後書きは気にしないでください。特に男性の皆さん。

 オンライン授業終了後の灯と綾——


 綾:会いたいよ、灯ちゃん……


 灯:そうだね。いつ工事が終わるから分からないから学校再開の目処経ってないし......


 綾:……


 灯:どうしたの?


 綾:遠回しに遊ぼって言ったんだけど……


 灯:えっ!? なら、そう言ってよ


 綾:だって、ここ数日、授業が終わってから誘っても断っていたし……


 灯:それはごめんなさい……ちょっと、ミドリと


 綾:あぁ、ミドリさんと何かあったの?


 灯:いや……ミドリへの報酬としてスイーツを献上することになったんだけど


 綾:へぇ〜 灯ちゃん、女性は甘い物には厳しいよ


 灯:そうなのよ。ミドリったら、少し遠い個人経営しているお店まで行くようにって。どこで情報を仕入れたか知らないけど。3人で電車の旅だった。


 綾:灯ちゃんとミドリさんと……クロさん?


 灯:正解! 外ではクロが変装して、金髪ロングで大学生位の姿にしていたし、ミドリは気分で朱色の和服で外に出るから妙に周りが騒いでた。


 綾:それは……ご愁傷様です。


 灯:これが私の数日の出来事。でも、土日は暇だから遊べるよ!


 綾:そうなの?


 灯:クロは璃子さんと研究室に閉じ籠った。

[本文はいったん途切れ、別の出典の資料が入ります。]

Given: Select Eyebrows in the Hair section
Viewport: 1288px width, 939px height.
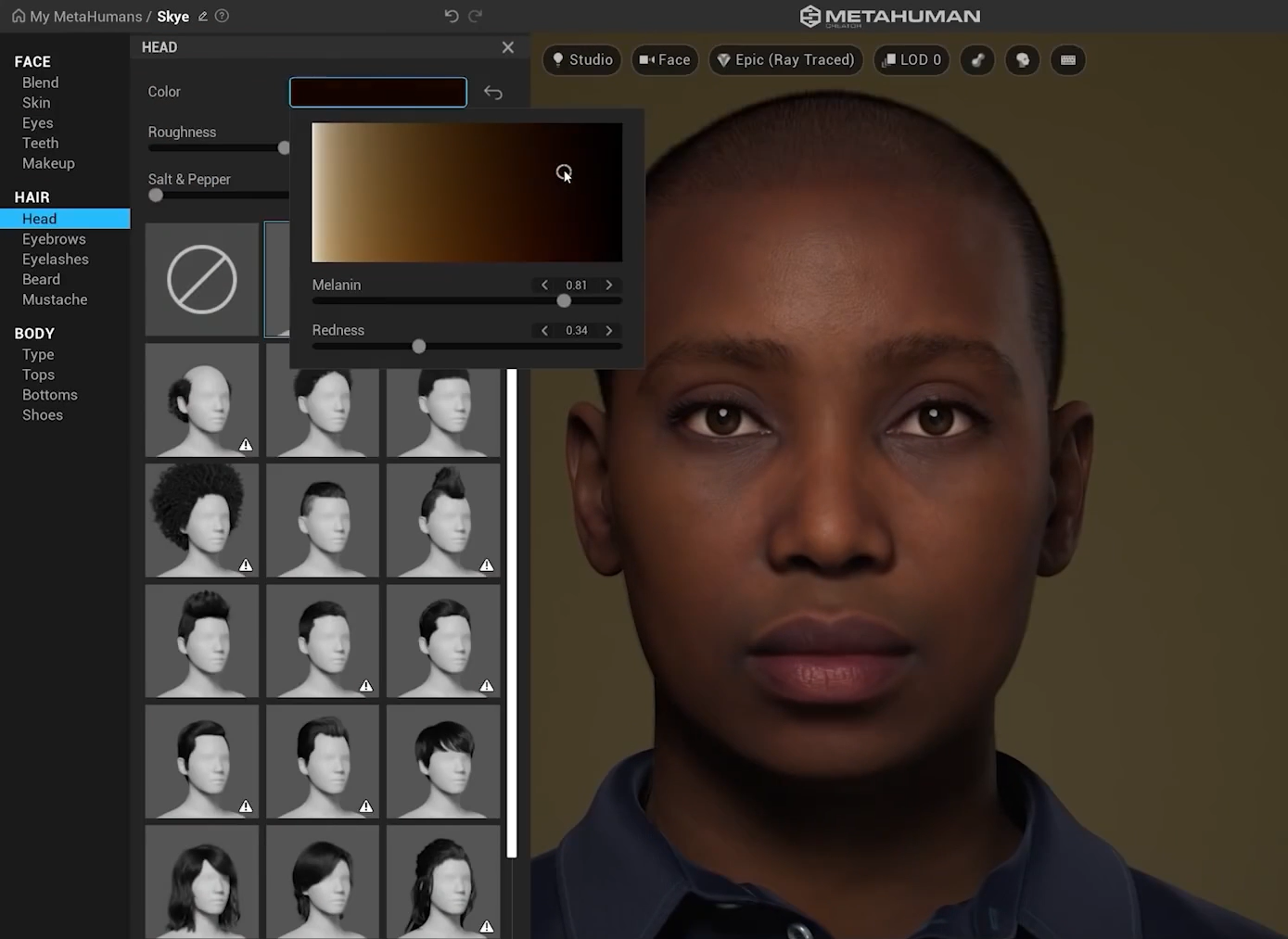Looking at the screenshot, I should point(54,239).
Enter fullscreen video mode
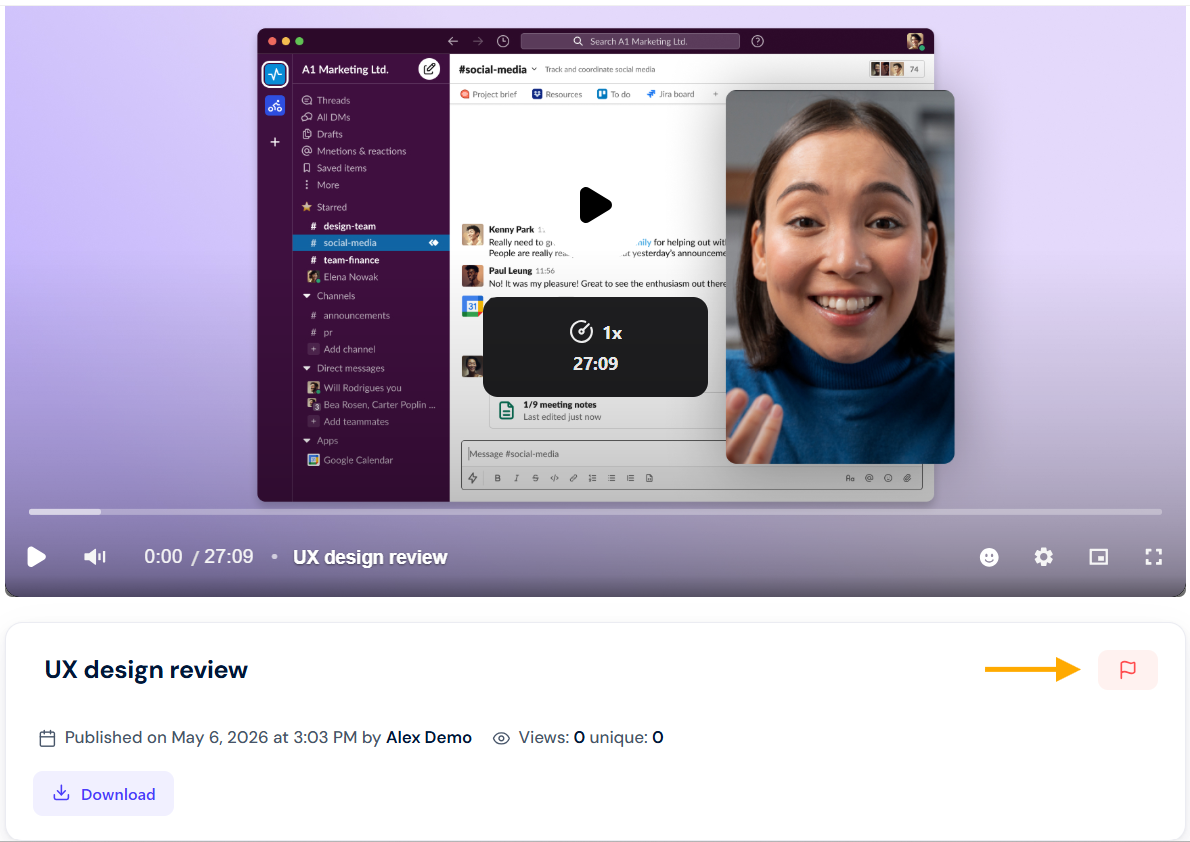 pyautogui.click(x=1153, y=557)
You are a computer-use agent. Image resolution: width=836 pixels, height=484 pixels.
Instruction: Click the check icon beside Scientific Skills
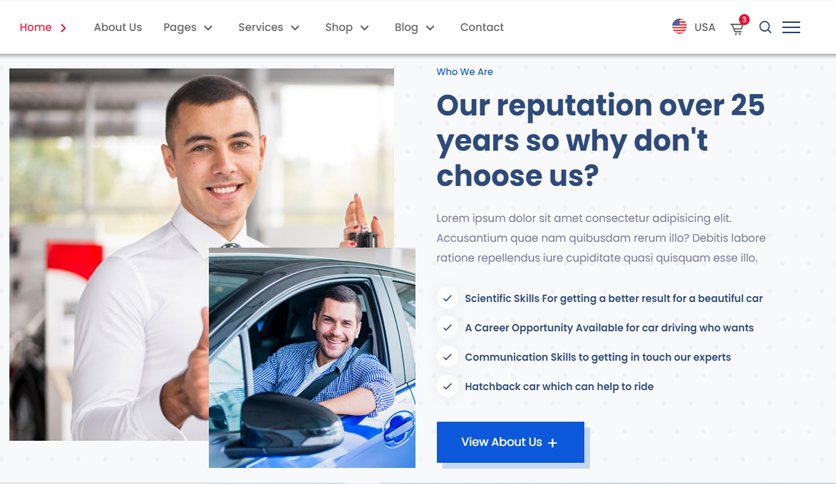point(447,298)
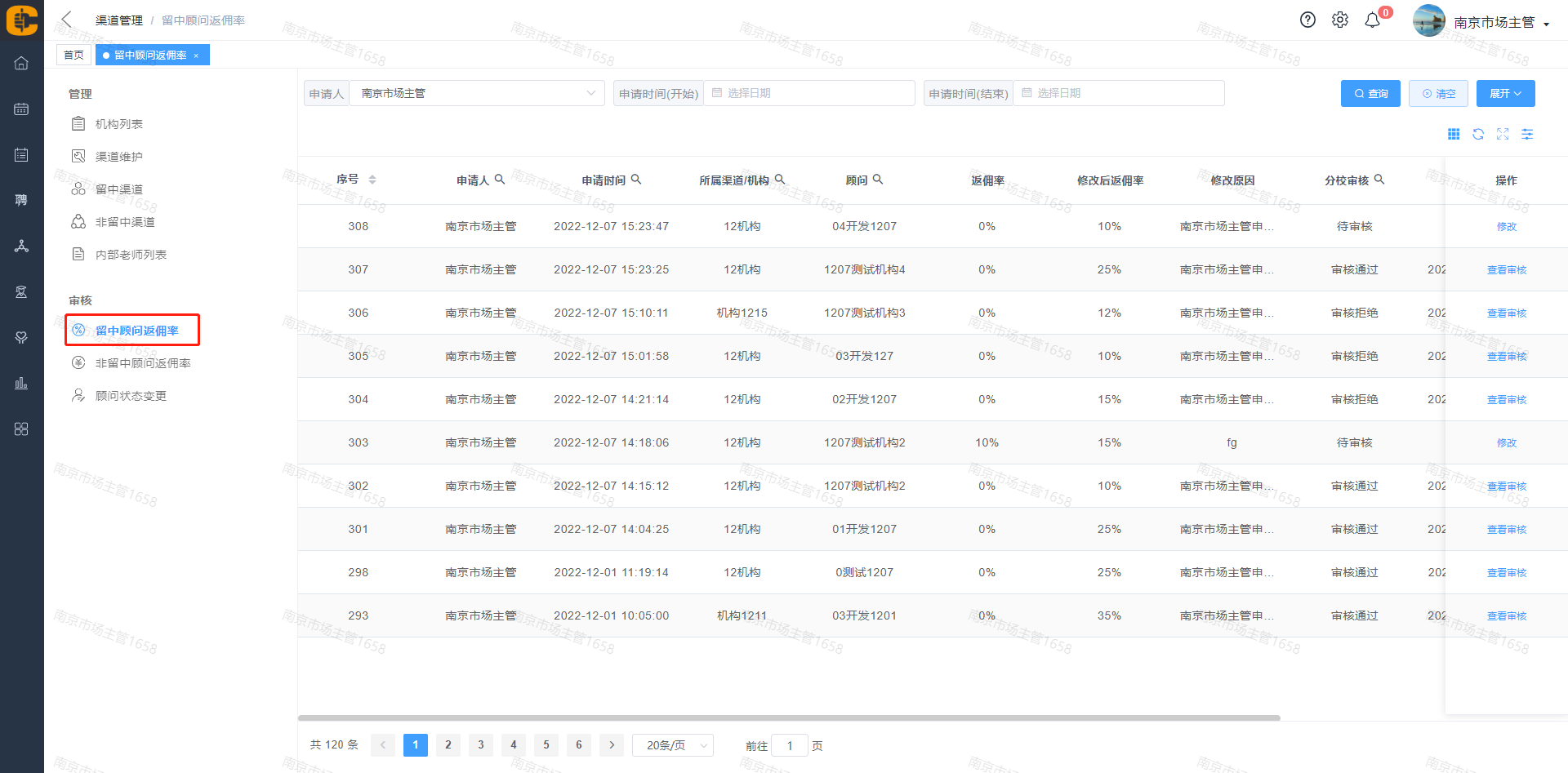Screen dimensions: 1568x773
Task: Open the notification bell
Action: coord(1373,20)
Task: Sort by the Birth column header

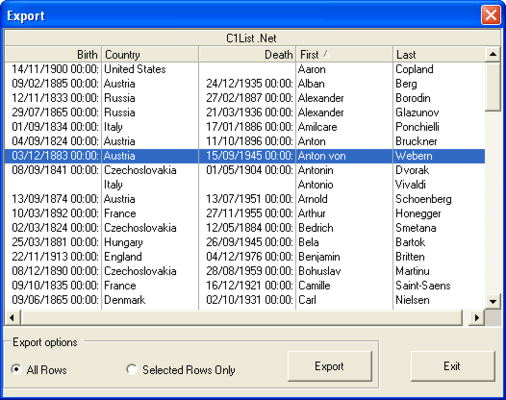Action: (53, 54)

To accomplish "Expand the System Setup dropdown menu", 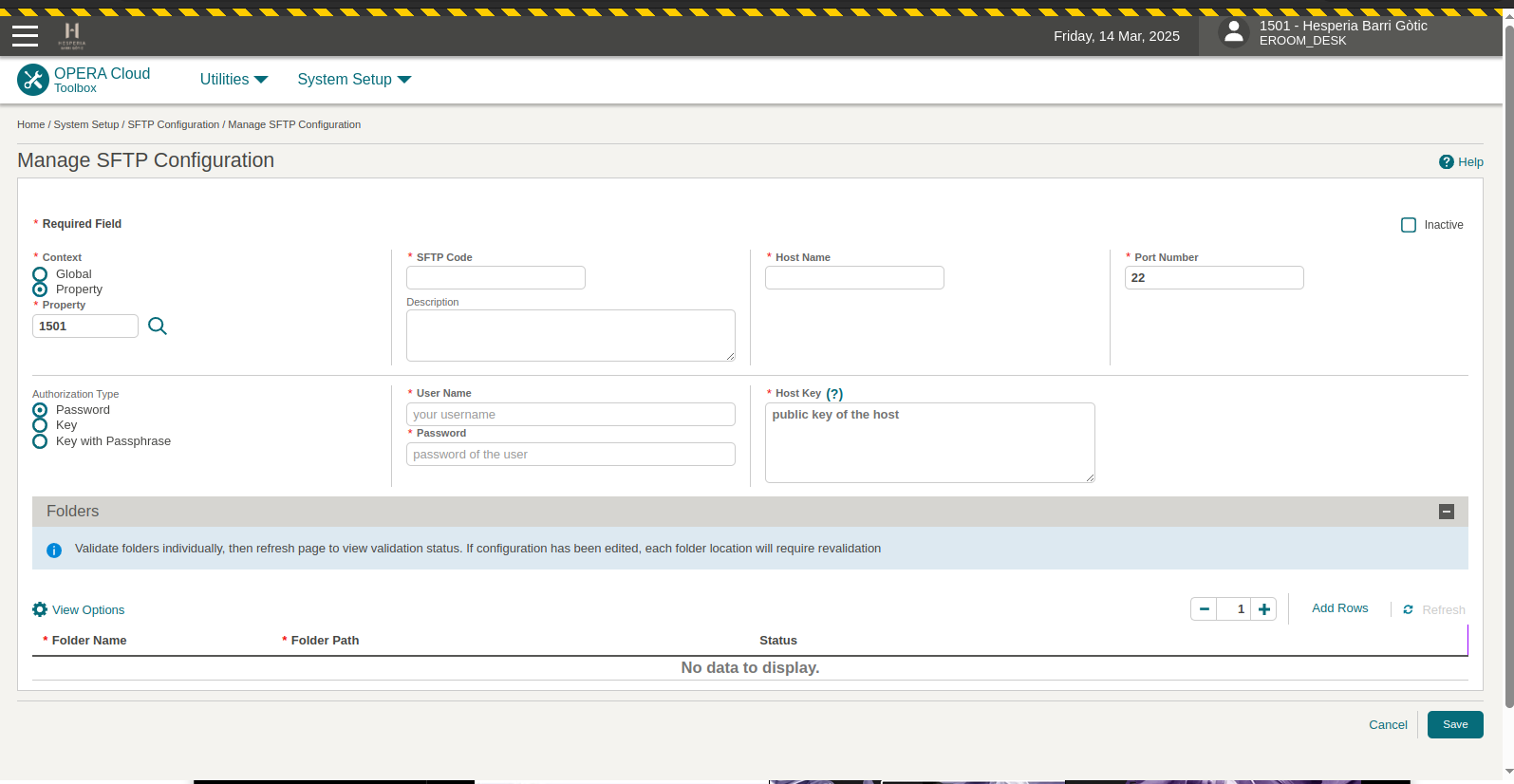I will [354, 80].
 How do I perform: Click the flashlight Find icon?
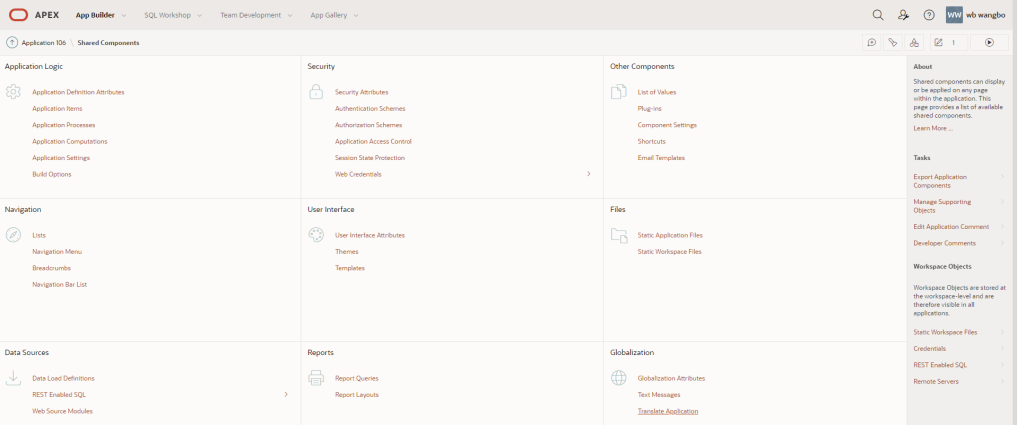tap(892, 43)
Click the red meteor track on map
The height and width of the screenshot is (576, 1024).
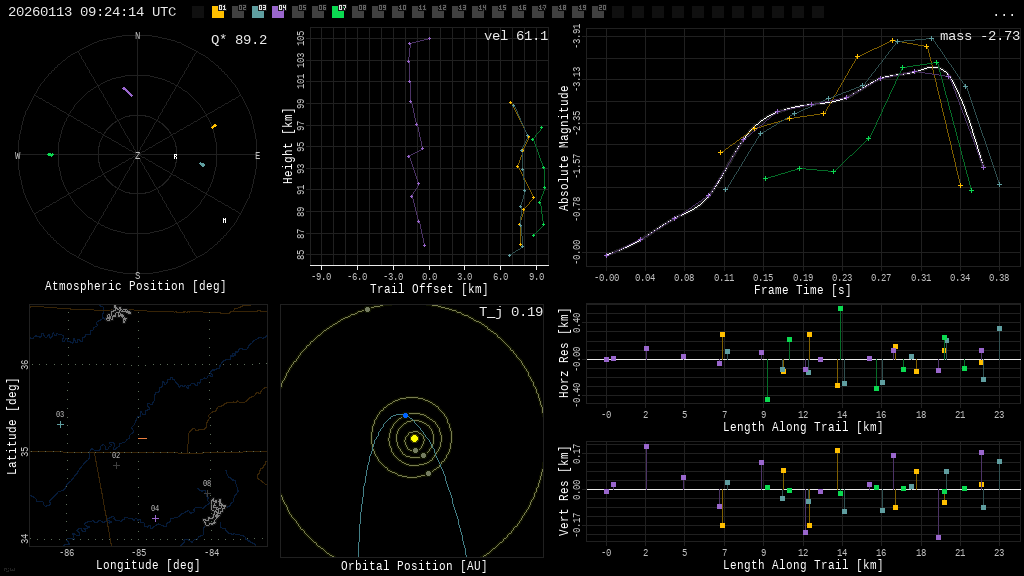pos(142,438)

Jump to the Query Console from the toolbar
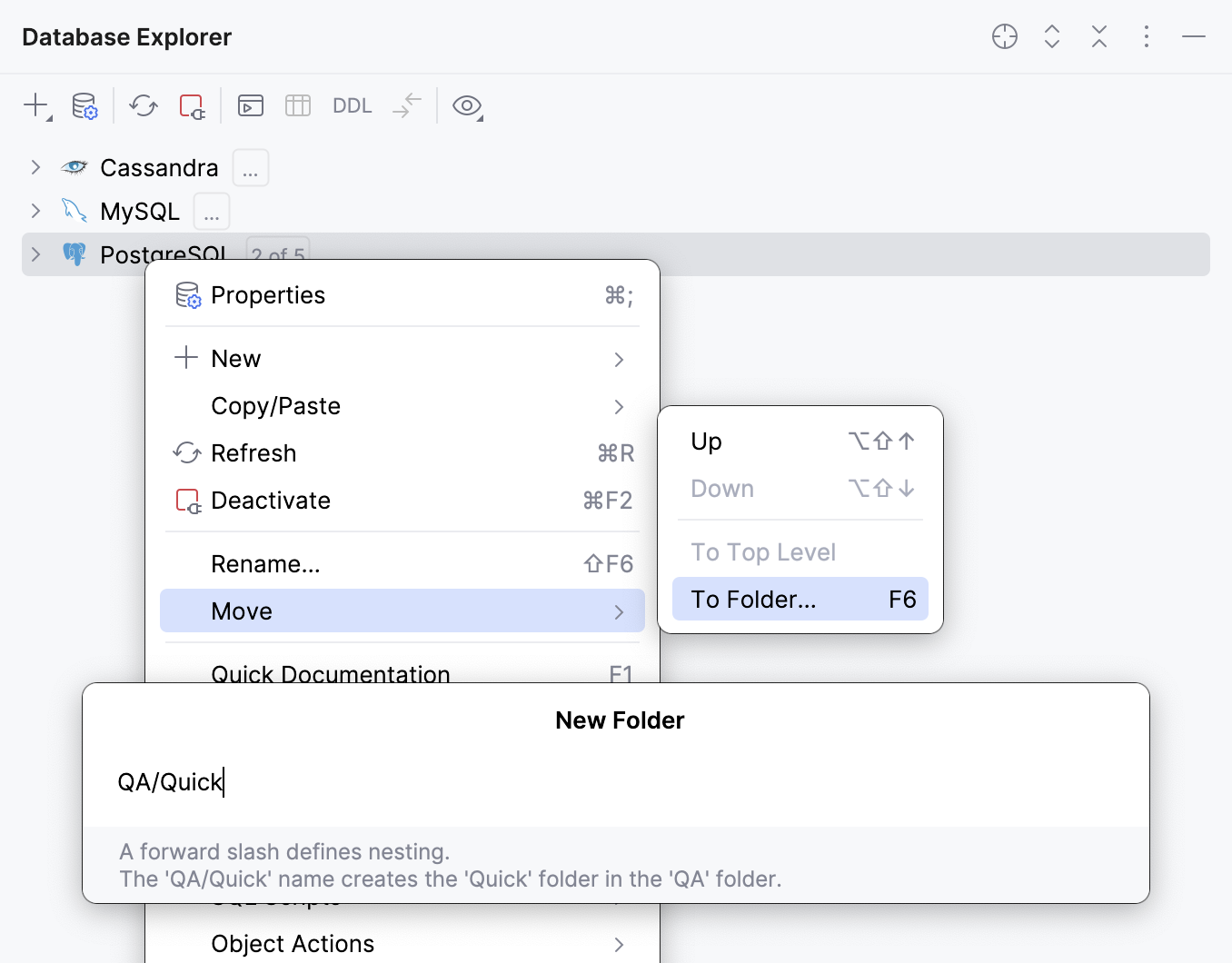[x=250, y=105]
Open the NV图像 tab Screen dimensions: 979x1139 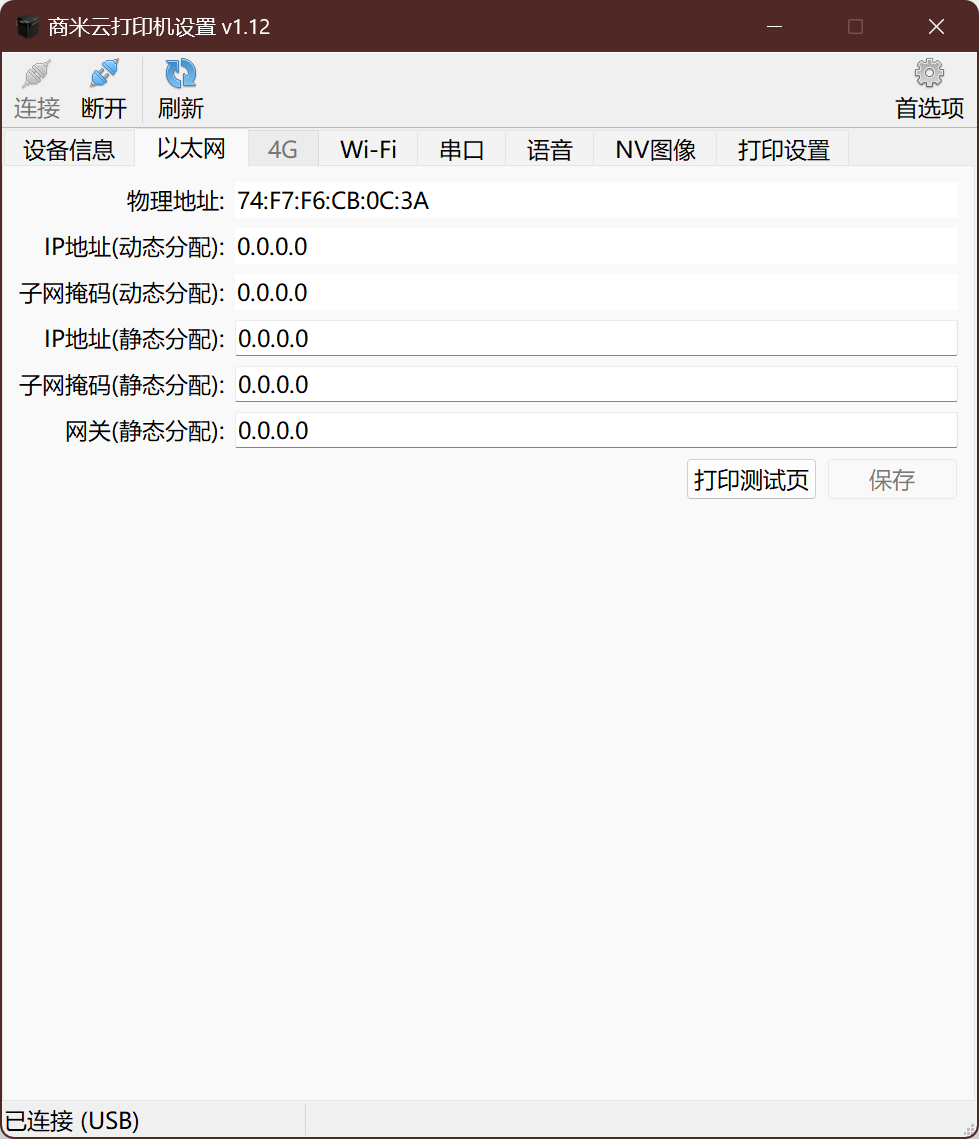click(x=655, y=150)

【灯はNG】の看板が立て掛けられて入れなかった。


 綾:珍しい!? ミドリさんは


 灯:ミドリは『ちょっと、お茶の勉強してくるから』って京都に行った


 綾:なんて自由な悪魔だね


 灯:一応、ミドリの現在位置が判るようになってるから心配ないけど


 綾:ミドリさんのプライバシーがない


 灯:私達の仲間になってもクロの元を逃げた悪魔だから警戒の意味を込めて発信機がついてるの。ミドリも了承してるから問題ないよ。


 綾:発信機取り外して自由の身にはしないんだ……


 灯:そこは問題ないよ。今のミドリの身体は特殊で、簡単に言うと全身が発信機だから


 綾:そんなにミドリさんを束縛したいんだね。灯ちゃん……


 灯:——っ!? 私、人を束縛なんてしないよ。失礼しちゃうわ。


 綾:そう言うことにしておきますか。話を戻るけど、内で遊ぼ! 丁度、親居ないから


 灯:急な話題変更……。親居ないんだ?


 綾:2人で旅行。結婚記念日でね。今、お姉ちゃんと2人暮らし中。でも。お姉ちゃんも大学祭で忙しいから実質、私だけの1人暮らしよ。


 灯:寂しくない? 家にいつでも来て良いからね!


 綾:ありがとう!!! 


 灯:じゃあ、すずちゃんと月音ゆみちゃんも誘うよ


 綾:!?


 灯:どうかした?


 綾:いや、なんでもありません……2人も誘おうね


 灯:2人には私から伝えるから綾ちゃんは準備よろしく!


 綾:り、了解……


 会話はここで終わり、私は2人に個別で連絡し、速攻でOKが出た。ただ、月音ゆみちゃんは萌香もかさんのお見舞いが終わったら合流すると連絡が来た。萌香もかさんは休日明けにも退院が可能だ。


(良かった……)







 〜〜〜〜〜〜〜〜〜〜〜〜〜〜〜〜〜〜〜〜〜〜〜〜〜〜〜〜〜〜〜〜〜〜〜〜

 すず:綾〜 出てこい。話がある……


 すず:綾〜 出てこい。話がある……


 すず:綾〜 出てこい。話がある……


 すず:お前の恥ずかしい写真を灯に見せるぞ


 綾:それはご勘弁を……。てぇ、私そんな写真ないじゃん。


 すず:果たしてどうかなぁ


 綾:怖いんだけど。鬼、悪魔、外道。すずちゃんには人の心があるのかしら


 すず:それは君も同じだろう。何抜けがけしているのかな……


 綾:それは……。つい、勢いで☆ ごめんね☆彡


 すず:後で罰ゲームね


 綾:今度は何やらせようというの……


 すず:大丈夫だよ。変なことはさせないから


 綾:罰ゲームをやらされる時点で私の尊厳は失っているんだけど……


 〜〜〜〜〜〜〜〜〜〜〜〜〜〜〜〜〜〜〜〜〜〜〜〜〜〜〜〜〜〜〜〜〜〜〜〜









 私は綾ちゃんの家に向かう。何故か幅広い年齢の女性から話かけられる。初めは道を尋ねられたりしたが段々、電話番号が書かれた紙を貰ったり、プレゼント貰う現象が起きた。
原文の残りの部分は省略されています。